─── The data ───

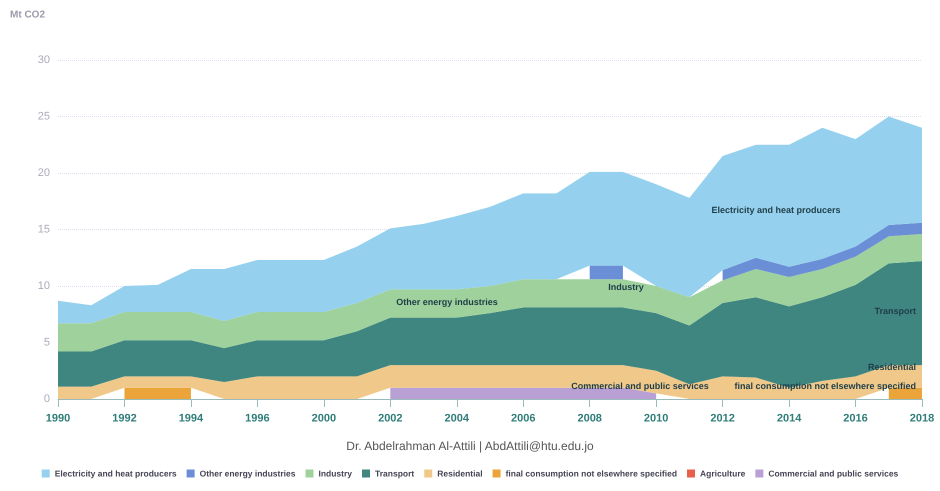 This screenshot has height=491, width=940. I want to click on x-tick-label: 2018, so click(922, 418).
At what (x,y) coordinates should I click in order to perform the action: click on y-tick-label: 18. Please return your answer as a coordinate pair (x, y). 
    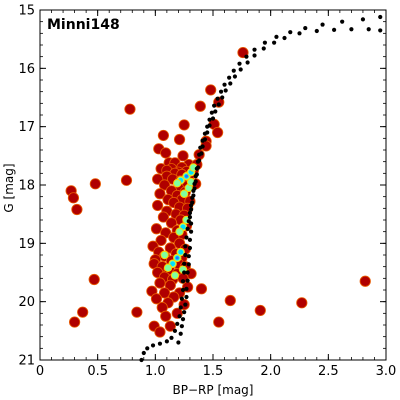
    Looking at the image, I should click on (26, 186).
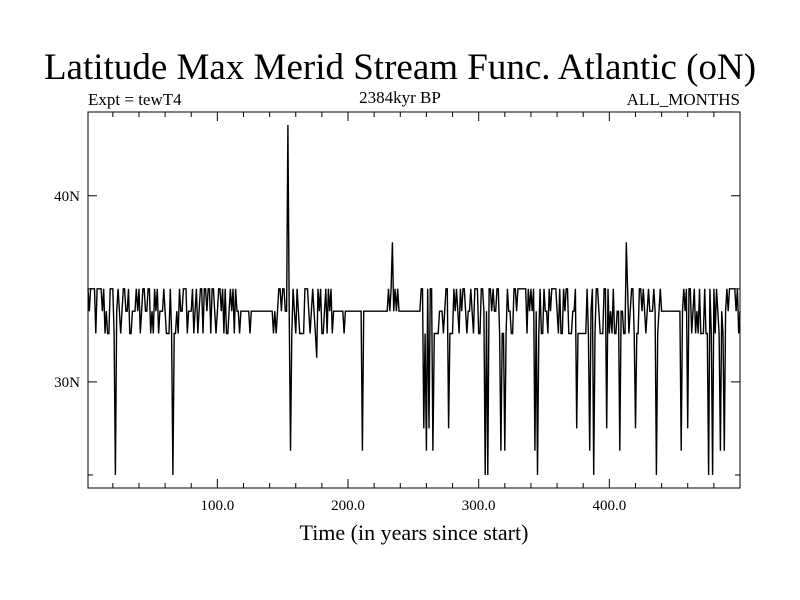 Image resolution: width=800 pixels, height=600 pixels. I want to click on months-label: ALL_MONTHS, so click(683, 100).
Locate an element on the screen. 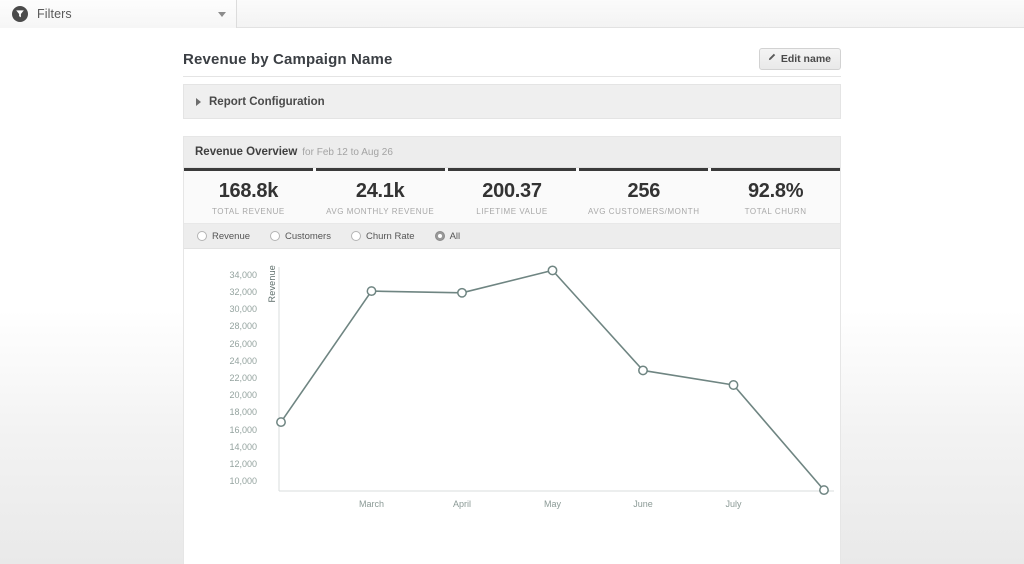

───

▶ [Exercise goal]:
Please transcribe the listing word for word, from the line containing "At what (x,y)" through the end of the listing, leaving out the pictures.

▶ [Answer section]:
At what (x,y) coordinates should I click in order to perform the action: click on y-tick-label: 18. Please return your answer as a coordinate pair (x, y). 
    Looking at the image, I should click on (26, 186).
 Image resolution: width=800 pixels, height=600 pixels. I want to click on months-label: ALL_MONTHS, so click(683, 100).
Locate an element on the screen. 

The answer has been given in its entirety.